Arming yourself with both STEM-oriented skills and MBA-oriented skills means you're a more rounded candidate when you apply for future jobs, Michael says.
“Students in the Management Science major will deepen their expertise across disciplines by learning a variety of methods for analyzing business and performance problems. This will prepare them to both manage and direct analysis to improve decisions [in the workplace].”
Pursuing the STEM electives isn't compulsory. The most important thing, Michael emphasizes, is allowing all students the same expanse of choice across programs.
Even if your future career path doesn't need a STEM skill-set, you can still benefit from STEM inclusions just without the formal major alongside your MBA.
Michael emphasizes that having the option to include four STEM electives to secure the Management Science major, without solely specializing in STEM, is beneficial, adding more value to your MBA.
From international to domestic: Working in the US
An MBA with the STEM-designation opens up the job market for domestic students, and gives them the option of securing work in the digital space as demand for those digital skills continues.
For international applicants, having the Management Science major––or choosing to study a STEM-designated MBA––is particularly useful when thinking about career prospects.
If you’re an international MBA student in the US, you can apply to stay and work in the country for one year on a student visa. For many, this isn’t enough time to build up a career or work experience, and sifting through H-1B visa regulations is never easy.
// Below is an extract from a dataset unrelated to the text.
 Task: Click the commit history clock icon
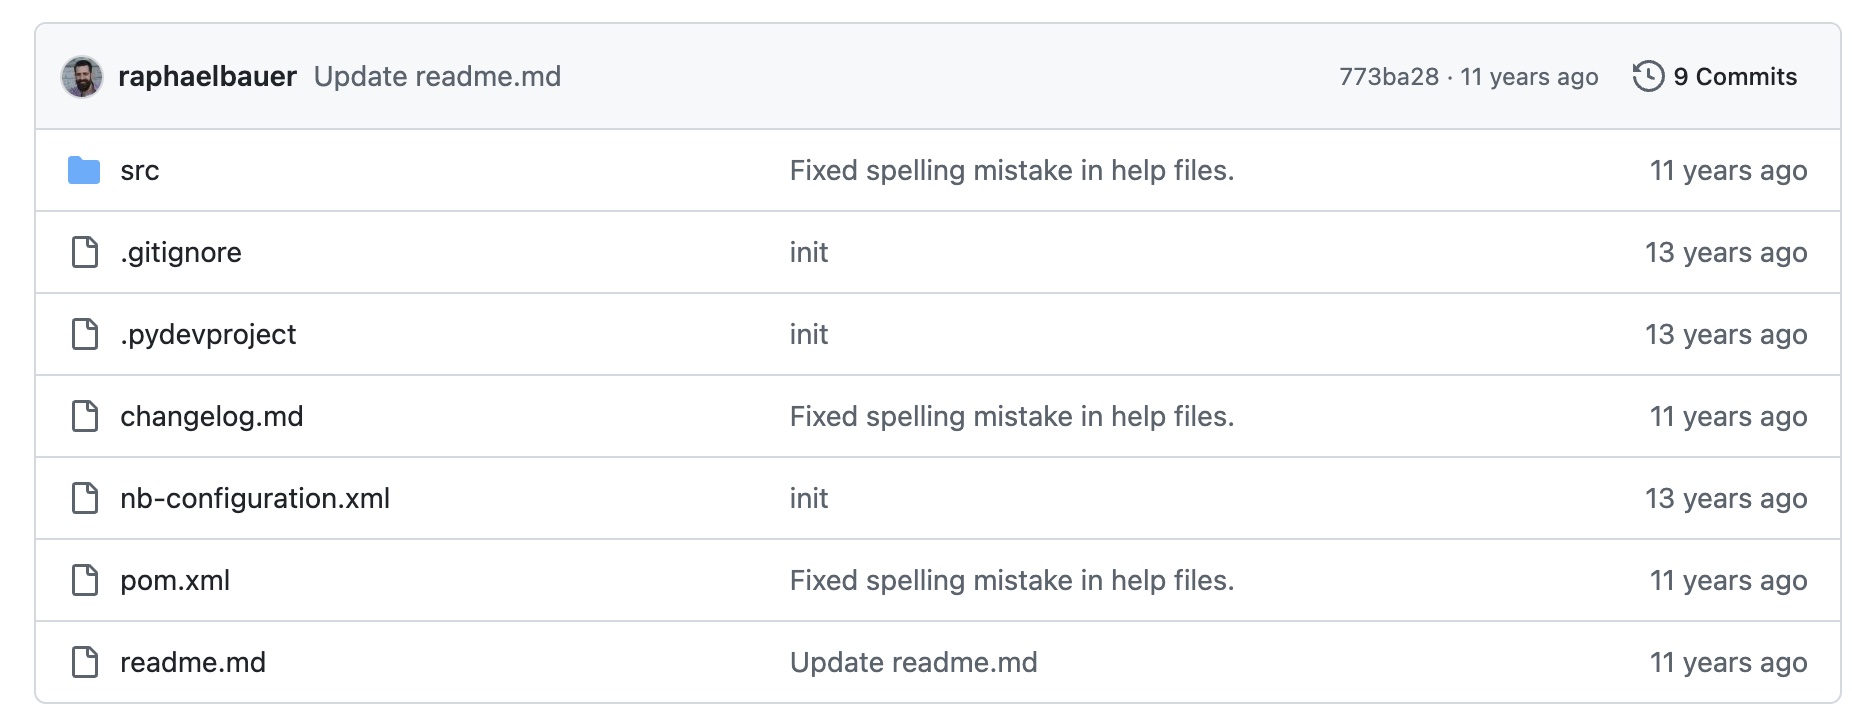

It could end up being a different story if you have a STEM degree. To meet the demand for fresh talent in STEM-related industries, international graduates have benefitted from visa perks.
The Management Science major qualifies as a STEM-designated field of study. By earning this major, international students may qualify for optional practical training extensions to their F-1 visas. If approved, one year in the US can change to three after graduation––so long as you work in STEM-related fields.
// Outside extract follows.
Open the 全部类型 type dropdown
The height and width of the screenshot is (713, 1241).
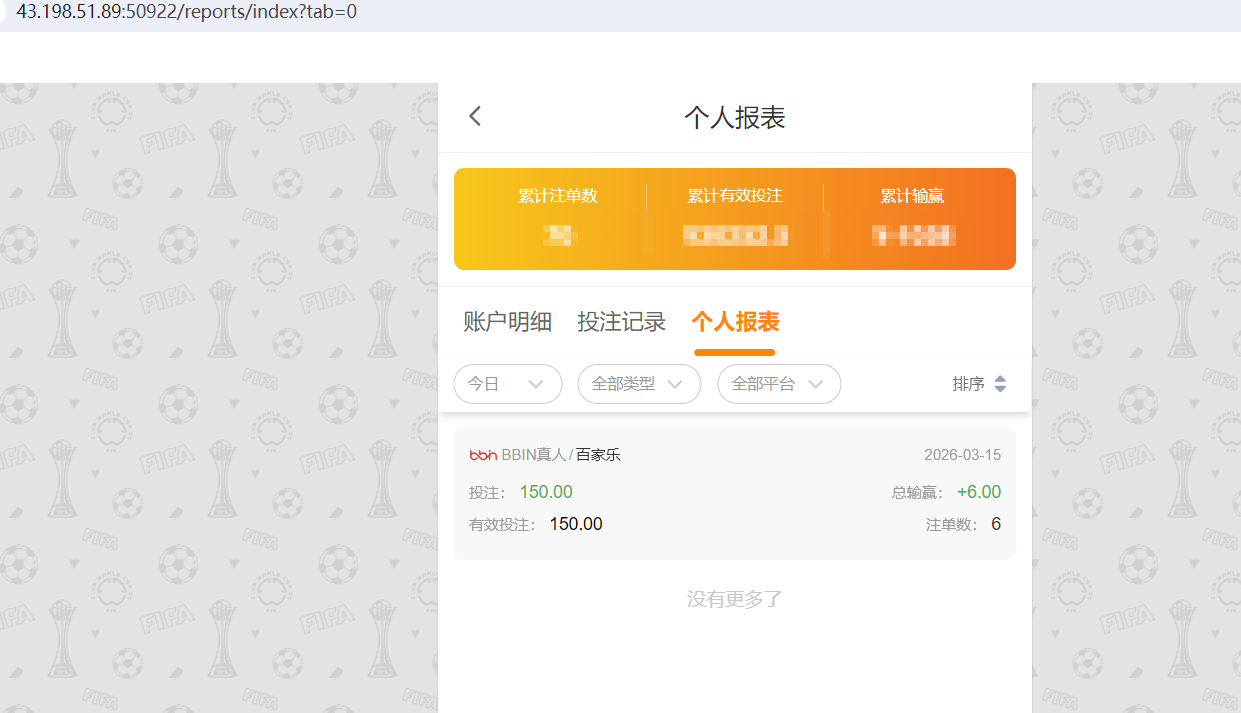pos(639,384)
Acquiring skills through the STEM major gives you a technological edge. Considering the ever-increasing demand for a digitally-savvy workforce, it's definitely worth considering adding some Big Data, machine-learning or AI components to your MBA. That's where STEM-designated MBAs such as the one Kellogg is offering come in.
“Students will be well-prepared for careers in a wide range of fields, including consulting, technology, finance, and entrepreneurship," Michael concludes.
“Our priority with any curricular innovation at Kellogg is to equip the next generation of business leaders. For those leaders, STEM expertise is a critical skillset that can be applied to business fundamentals across many industries.”